La réponse d’Aurélien Taquet, secrétaire d’Etat, répondant à la place de Jean-Michel Blanquer, est assez croquignolesque :
Pour finir, monsieur Hetzel, ce n’est pas le ministre de l’éducation nationale qui dit qu’il peut être plus dangereux pour un enfant de rester chez lui que d’aller à l’école dans le contexte actuel. C’est la Société française de pédiatrie. […]
Il existe un risque pédagogique, un risque de décrochage, qu’a évoqué le ministre de l’éducation nationale ; mais il y a aussi un risque social et un risque psychologique. Un risque social, car depuis trois mois, des enfants sont victimes de maltraitance ; il est important d’ouvrir les portes, les fenêtres, et que ces enfants retournent à l’école ! […] Un risque psychologique, car certains enfants ont besoin d’une sociabilité […] qui va au-delà du cercle familial restreint. […] J’ignore si vous êtes père de famille, monsieur Hetzel.

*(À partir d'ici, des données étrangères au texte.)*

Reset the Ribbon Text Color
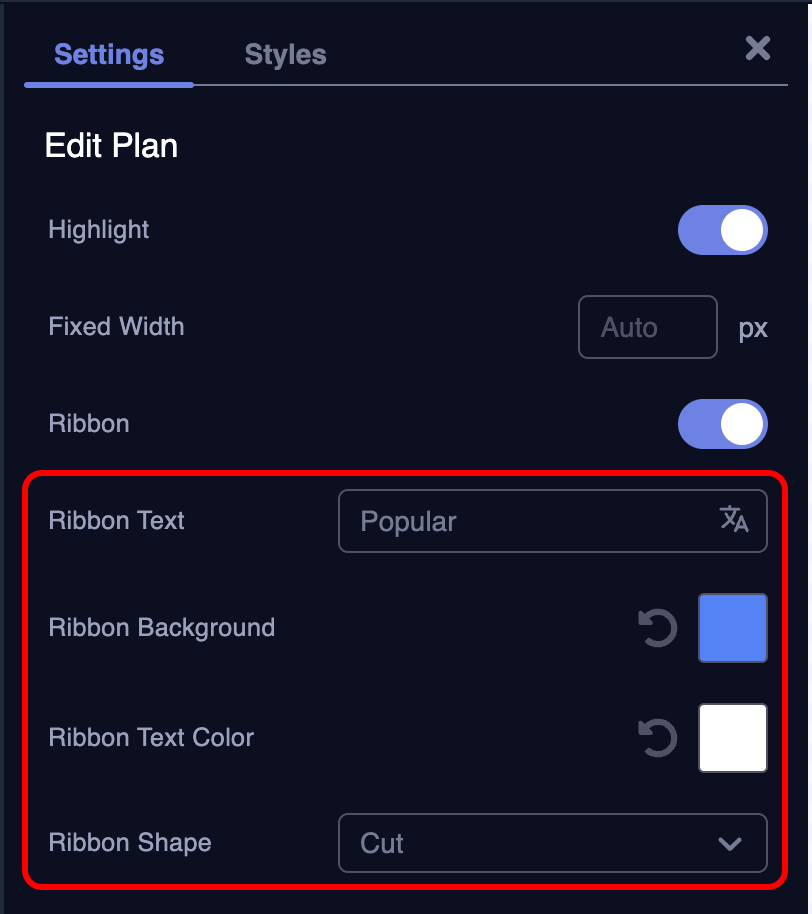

Moi, j’ai de jeunes enfants ; je vois bien qu’aujourd’hui, ils ont besoin de retrouver leurs camarades. Par ailleurs, les études scientifiques tendent à prouver – là encore, dans l’attente d’une confirmation, je m’exprime avec beaucoup de prudence – que les enfants sont moins touchés par le covid et le transmettent moins souvent que nous ne l’avions d’abord supposé. Il est donc beaucoup moins risqué pour un enfant d’aller à l’école que de rester chez lui.

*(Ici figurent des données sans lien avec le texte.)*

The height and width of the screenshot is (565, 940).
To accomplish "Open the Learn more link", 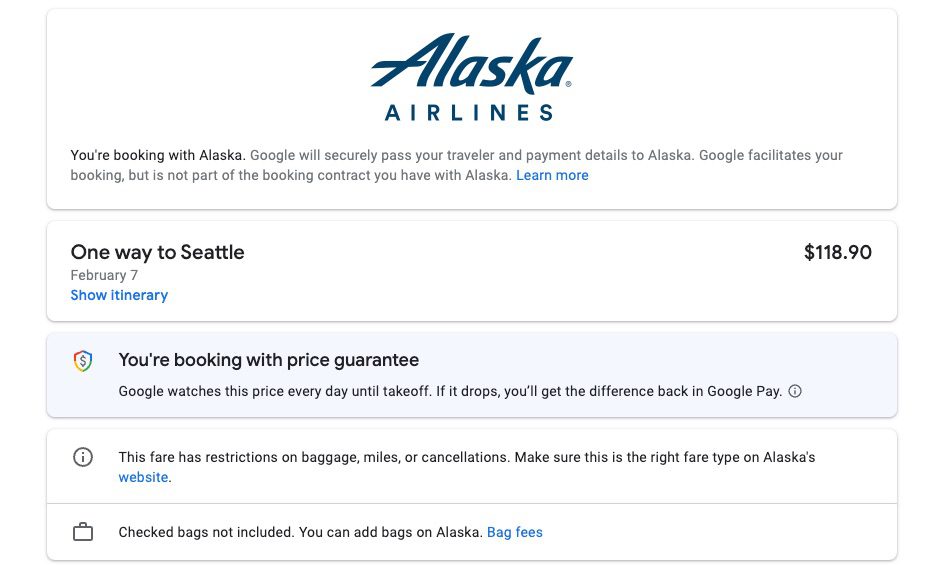I will click(552, 175).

C’est sans doute parce que les enfants sont moins touchés par le covid que les écoles ont été fermées en priorité. Mais, surtout, le mépris, voire la haine, du ministre pour les familles soupçonnées d’être des foyers de “maltraitance” – alors que, c’est bien connu, l’Education nationale est extraordinairement protectrice pour les enfants! – est assez saisissante.